Here is the comparison of DOM serialization and visual models approaches:

In short: cleaner input, smarter output, better ROI.

The Journey: From Simple Snapshots to Precision DOM Maps

Our first version of a DOM serializer was direct and naive, and by that, very stupid. It treated every visible element as potentially interactive, and we quickly ran into issues with noise: only ~3% of its output was actually useful. That meant 97% of the noise.
We tried other tools like Browser Use, which performed much better (about half of the usable data), but still fell short. Complex CRMs, layered modals, and custom dropdowns broke every generic solution we tested.

So we built our own.

We applied our 20+ years of frontend experience and created a new kind of DOM serializer. One that doesn't just parse HTML, but deeply understands what’s actionable on the screen.

Our Approach: Building a DOM That Makes Sense

We don’t just serialize the DOM. We reconstruct a representation of the UI that includes:

Interactive elements, detected by 18 empirical rules (rules that we have collected over 20 years of front-end technology development),
Analysis of 20+ JS frameworks (React, Angular, Vue, Hotwire, etc.),
Semantic and technical specifics, such as label + input, data-attributes, class naming + semantic markup, accessibility trees, and shadow DOM.
CSS and z-index layers, to determine what’s visible and actionable.
DOM mutation tracking, to account for JavaScript hydration and dynamic components.

We filter out invisible or irrelevant layers, group related components (like dropdowns or calendars), and assign roles to elements (button, input, datepicker, etc.).

This gives us a high-resolution map of the screen that an LLM can understand. No hallucinations, no fake buttons, no broken flows.

Why Not Just Use Visual Models?

Visual models sound great in theory. They "see" the screen like a human. But in practice, they’re expensive and incomplete.

High cost: every screenshot costs thousands of tokens.
Lack of semantic insight: visuals can’t detect div vs. button vs. custom components.
Poor generalization: visual models often fail on non-standard layouts or layered modals.
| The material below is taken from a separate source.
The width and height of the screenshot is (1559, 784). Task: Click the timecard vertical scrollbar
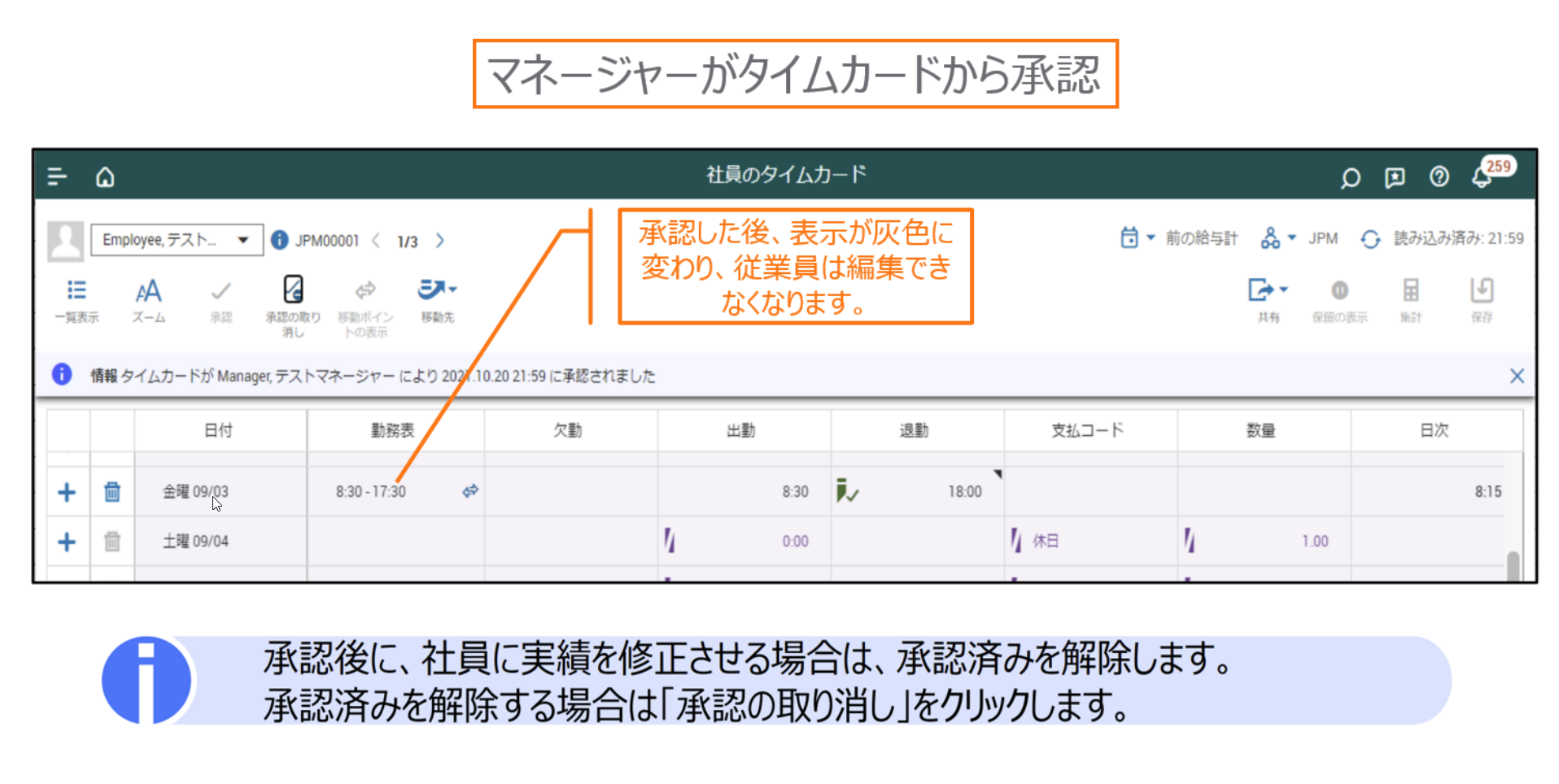coord(1513,564)
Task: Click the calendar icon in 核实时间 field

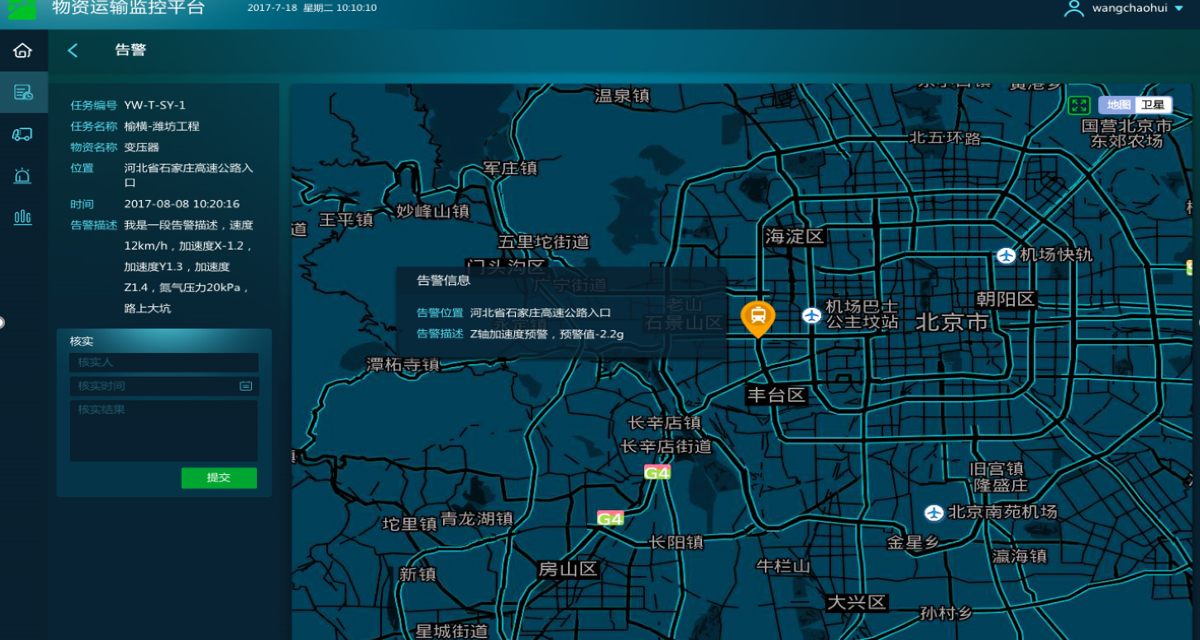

DOM serialization gives us control. We decide what goes into the model. We reduce the noise. And we build a flow that can be reproduced and debugged.

The only category of UI we can't support is canvas-based rendering (like Flutter for Web), which lacks a DOM entirely. Even then, we’re planning to train a model for visual fallback. But that comes later.

Final Result: 95% Precision, Scalable AI Testing

Our current serializer identifies ~95% of real interactive elements across a diverse dataset of old, modern, and complex web apps.

That includes:

modern React/Angular/Vue apps,
legacy systems,
CRM platforms with complex flows,
Shadow DOM-heavy interfaces.

With this foundation, we can:

Generate reliable test cases using LLMs and a rule-based approach developed by professional QA engineers
Run tests without LLMs (for predictability and cost)
Use self-healing to recover from failures

The Future: Visual Models on Our Terms

Once we lock in our primary flow, our next step is training a visual model tailored to the DOM maps we’ve built. Because our structure includes visual anchors, we can mark up thousands of real sites, create a dataset, and train a lightweight object detector.

This model will be:

ultra-fast,
cost-efficient,
and tuned to real-world UI patterns.

That’s how we combine the best of both worlds: structure and vision. But it all starts with one thing done well: clean, smart DOM serialization.

DOM serialization isn’t just cheaper than visual models — it’s better. It gives AI models the right data to make the right decisions, prevents hallucinations, and creates predictable, scalable automation. At Treegress, we’ve invested heavily in getting this right, and we believe it’s the key to making AI-powered testing truly production-ready.